How to read data when some numbers contain commas as thousand separator?

Solution 1:

Not sure about how to have read.csv interpret it properly, but you can use gsub to replace "," with "", and then convert the string to numeric using as.numeric:

y <- c("1,200","20,000","100","12,111")
as.numeric(gsub(",", "", y))
# [1]  1200 20000 100 12111

This was also answered previously on R-Help (and in Q2 here).

Alternatively, you can pre-process the file, for instance with sed in unix.

Solution 2:

You can have read.table or read.csv do this conversion for you semi-automatically. First create a new class definition, then create a conversion function and set it as an "as" method using the setAs function like so:

setClass("num.with.commas")
setAs("character", "num.with.commas", 
        function(from) as.numeric(gsub(",", "", from) ) )

Then run read.csv like:

DF <- read.csv('your.file.here', 
   colClasses=c('num.with.commas','factor','character','numeric','num.with.commas'))

Solution 3:

I want to use R rather than pre-processing the data as it makes it easier when the data are revised. Following Shane's suggestion of using gsub, I think this is about as neat as I can do:

x <- read.csv("file.csv",header=TRUE,colClasses="character")
col2cvt <- 15:41
x[,col2cvt] <- lapply(x[,col2cvt],function(x){as.numeric(gsub(",", "", x))})

Solution 4:

This question is several years old, but I stumbled upon it, which means maybe others will.

The readr library / package has some nice features to it. One of them is a nice way to interpret "messy" columns, like these.

library(readr)
read_csv("numbers\n800\n\"1,800\"\n\"3500\"\n6.5",
          col_types = list(col_numeric())
        )

This yields

Source: local data frame [4 x 1]

  numbers
    (dbl)
1   800.0
2  1800.0
3  3500.0
4     6.5

An important point when reading in files: you either have to pre-process, like the comment above regarding sed, or you have to process while reading. Often, if you try to fix things after the fact, there are some dangerous assumptions made that are hard to find. (Which is why flat files are so evil in the first place.)

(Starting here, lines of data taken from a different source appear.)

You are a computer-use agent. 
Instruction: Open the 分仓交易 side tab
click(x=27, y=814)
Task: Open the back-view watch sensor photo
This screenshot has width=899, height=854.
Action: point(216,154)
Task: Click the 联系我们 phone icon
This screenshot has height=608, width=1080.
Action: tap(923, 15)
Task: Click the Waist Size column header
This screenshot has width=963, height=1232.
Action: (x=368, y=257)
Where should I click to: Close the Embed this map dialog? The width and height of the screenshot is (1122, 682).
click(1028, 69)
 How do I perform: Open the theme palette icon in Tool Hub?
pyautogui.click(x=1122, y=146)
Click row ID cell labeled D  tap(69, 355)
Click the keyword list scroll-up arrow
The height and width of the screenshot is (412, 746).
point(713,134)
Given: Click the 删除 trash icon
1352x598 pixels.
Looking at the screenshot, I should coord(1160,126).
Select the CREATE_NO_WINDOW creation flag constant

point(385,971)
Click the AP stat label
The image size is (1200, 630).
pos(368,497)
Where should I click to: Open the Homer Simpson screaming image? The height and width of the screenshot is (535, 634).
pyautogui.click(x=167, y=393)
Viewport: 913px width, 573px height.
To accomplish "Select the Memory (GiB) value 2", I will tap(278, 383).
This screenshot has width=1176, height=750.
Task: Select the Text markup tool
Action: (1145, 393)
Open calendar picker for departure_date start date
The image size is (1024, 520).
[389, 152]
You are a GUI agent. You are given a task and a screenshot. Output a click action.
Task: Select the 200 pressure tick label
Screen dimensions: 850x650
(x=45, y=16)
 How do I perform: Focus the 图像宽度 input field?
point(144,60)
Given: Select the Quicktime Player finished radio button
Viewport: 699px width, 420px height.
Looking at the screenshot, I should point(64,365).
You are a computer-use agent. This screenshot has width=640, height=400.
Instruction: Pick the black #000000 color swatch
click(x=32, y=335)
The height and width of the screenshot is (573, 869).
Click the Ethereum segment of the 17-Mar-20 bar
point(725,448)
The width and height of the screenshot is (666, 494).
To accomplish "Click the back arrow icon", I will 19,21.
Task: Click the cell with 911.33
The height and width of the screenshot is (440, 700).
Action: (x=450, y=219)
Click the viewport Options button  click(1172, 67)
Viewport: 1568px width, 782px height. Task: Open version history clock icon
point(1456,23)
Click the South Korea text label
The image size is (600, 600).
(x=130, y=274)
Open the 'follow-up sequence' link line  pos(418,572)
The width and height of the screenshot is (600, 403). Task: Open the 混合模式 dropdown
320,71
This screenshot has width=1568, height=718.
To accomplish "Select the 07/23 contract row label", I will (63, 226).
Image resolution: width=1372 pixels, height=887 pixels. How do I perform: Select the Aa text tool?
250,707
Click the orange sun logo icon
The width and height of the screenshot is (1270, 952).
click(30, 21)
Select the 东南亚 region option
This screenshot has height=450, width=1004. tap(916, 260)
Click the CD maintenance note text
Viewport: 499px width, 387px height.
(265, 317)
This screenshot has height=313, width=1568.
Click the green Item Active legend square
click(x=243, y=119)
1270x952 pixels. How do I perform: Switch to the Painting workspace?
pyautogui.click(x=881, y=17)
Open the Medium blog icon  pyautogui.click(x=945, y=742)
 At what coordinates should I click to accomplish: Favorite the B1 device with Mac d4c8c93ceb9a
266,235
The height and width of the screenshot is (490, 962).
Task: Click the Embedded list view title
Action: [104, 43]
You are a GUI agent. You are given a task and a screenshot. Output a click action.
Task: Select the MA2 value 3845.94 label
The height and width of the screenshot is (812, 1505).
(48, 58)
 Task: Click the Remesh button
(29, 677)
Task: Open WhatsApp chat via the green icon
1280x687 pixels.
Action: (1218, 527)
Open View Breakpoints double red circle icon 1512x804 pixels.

For instance, if I had not flagged the col_types, I would have gotten this:

> read_csv("numbers\n800\n\"1,800\"\n\"3500\"\n6.5")
Source: local data frame [4 x 1]

  numbers
    (chr)
1     800
2   1,800
3    3500
4     6.5

(Notice that it is now a chr (character) instead of a numeric.)

Or, more dangerously, if it were long enough and most of the early elements did not contain commas:

> set.seed(1)
> tmp <- as.character(sample(c(1:10), 100, replace=TRUE))
> tmp <- c(tmp, "1,003")
> tmp <- paste(tmp, collapse="\"\n\"")

(such that the last few elements look like:)

\"5\"\n\"9\"\n\"7\"\n\"1,003"

Then you'll find trouble reading that comma at all!

> tail(read_csv(tmp))
Source: local data frame [6 x 1]

     3"
  (dbl)
1 8.000
2 5.000
3 5.000
4 9.000
5 7.000
6 1.003
Warning message:
1 problems parsing literal data. See problems(...) for more details.